Kono K, Ohnishi K, Omata M, Saito M, Nakayama T, Hatano H, Nakajima Y, Sugita S, Okuda K
First Department of Medicine, Chiba University School of Medicine, Japan.
Gastroenterology. 1988 Mar;94(3):787-96. doi: 10.1016/0016-5085(88)90255-7.
An attempt was made to develop an animal model for the study of the etiology of noncirrhotic portal fibrosis or idiopathic portal hypertension based on the assumption that it is related to chronic abdominal infection. Rabbits were given killed nonpathogenic Escherichia coli intraportally or intravenously. The animals to which a mixture of killed E. coli and rabbit antiserum (aggregated E. coli) was given intraportally developed remarkable histologic changes in the liver. The early inflammatory reactions in the portal area and parenchyma were followed by rapid disappearance of inflammation and development of portal fibrosis with bile duct proliferation. Three intraportal challenges with aggregated E. coli were sufficient to produce pronounced portal fibrosis, although there was considerable variation in response among individual animals. This procedure also produced splenomegaly, and in some animals marked portal hypertension. Injection of nonaggregated killed E. coli into the portal vein or aggregated E. coli into the ear vein also caused similar hepatic changes, but they were milder in degree. These histologic changes resemble portal fibrosis seen in idiopathic portal hypertension and, less closely, pericholangitis associated with inflammatory bowel disease in humans.
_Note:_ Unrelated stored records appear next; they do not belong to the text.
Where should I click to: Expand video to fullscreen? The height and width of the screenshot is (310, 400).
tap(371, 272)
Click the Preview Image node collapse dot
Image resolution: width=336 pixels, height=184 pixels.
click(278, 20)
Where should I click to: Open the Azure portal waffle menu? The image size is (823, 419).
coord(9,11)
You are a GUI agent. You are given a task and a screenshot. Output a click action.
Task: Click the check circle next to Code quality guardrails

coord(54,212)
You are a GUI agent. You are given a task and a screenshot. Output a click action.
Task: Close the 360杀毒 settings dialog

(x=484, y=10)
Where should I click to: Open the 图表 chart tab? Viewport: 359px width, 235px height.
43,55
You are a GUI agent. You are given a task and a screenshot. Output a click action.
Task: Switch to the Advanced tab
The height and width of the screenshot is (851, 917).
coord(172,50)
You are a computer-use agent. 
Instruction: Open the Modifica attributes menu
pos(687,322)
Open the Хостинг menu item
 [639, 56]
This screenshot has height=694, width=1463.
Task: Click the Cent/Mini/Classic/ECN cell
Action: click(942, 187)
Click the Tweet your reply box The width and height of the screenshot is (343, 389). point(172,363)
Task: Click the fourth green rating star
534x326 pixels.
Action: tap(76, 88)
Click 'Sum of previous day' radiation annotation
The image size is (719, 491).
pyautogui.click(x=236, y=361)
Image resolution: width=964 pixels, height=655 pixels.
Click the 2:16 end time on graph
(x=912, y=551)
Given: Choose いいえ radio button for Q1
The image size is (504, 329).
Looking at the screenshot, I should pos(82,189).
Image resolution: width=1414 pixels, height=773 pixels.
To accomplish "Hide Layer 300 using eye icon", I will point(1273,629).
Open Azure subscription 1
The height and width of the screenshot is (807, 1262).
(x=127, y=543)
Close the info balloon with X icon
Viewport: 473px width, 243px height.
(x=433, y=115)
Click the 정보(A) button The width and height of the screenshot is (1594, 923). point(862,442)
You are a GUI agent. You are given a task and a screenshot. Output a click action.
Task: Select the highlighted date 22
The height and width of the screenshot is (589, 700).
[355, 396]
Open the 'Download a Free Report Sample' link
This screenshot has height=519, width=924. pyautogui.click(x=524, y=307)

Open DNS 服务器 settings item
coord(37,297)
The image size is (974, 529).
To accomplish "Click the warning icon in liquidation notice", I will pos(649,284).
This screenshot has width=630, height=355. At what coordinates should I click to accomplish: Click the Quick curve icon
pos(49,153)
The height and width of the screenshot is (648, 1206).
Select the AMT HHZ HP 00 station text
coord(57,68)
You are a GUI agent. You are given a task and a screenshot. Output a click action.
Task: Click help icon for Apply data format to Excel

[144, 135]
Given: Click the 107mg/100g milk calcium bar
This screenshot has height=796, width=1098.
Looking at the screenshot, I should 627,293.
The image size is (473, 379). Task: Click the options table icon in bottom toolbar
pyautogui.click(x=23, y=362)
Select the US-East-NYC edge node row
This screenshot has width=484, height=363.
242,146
基于非肝硬化性门脉纤维化或特发性门脉高压的病因与慢性腹部感染有关这一假设,人们尝试建立一种动物模型用于该病因的研究。给兔子经门静脉或静脉注射灭活的非致病性大肠杆菌。经门静脉给予灭活大肠杆菌与兔抗血清混合物(聚集的大肠杆菌)的动物,肝脏出现了显著的组织学变化。门脉区和实质的早期炎症反应之后,炎症迅速消退,门脉纤维化伴胆管增生逐渐发展。尽管个体动物的反应存在相当大的差异,但经门静脉三次注射聚集的大肠杆菌足以产生明显的门脉纤维化。该操作还导致脾脏肿大,在一些动物中出现明显的门脉高压。将未聚集的灭活大肠杆菌注入门静脉或把聚集的大肠杆菌注入耳静脉也会引起类似的肝脏变化,但程度较轻。这些组织学变化类似于特发性门脉高压中所见的门脉纤维化,与人类炎症性肠病相关的胆管周围炎的相似程度稍低。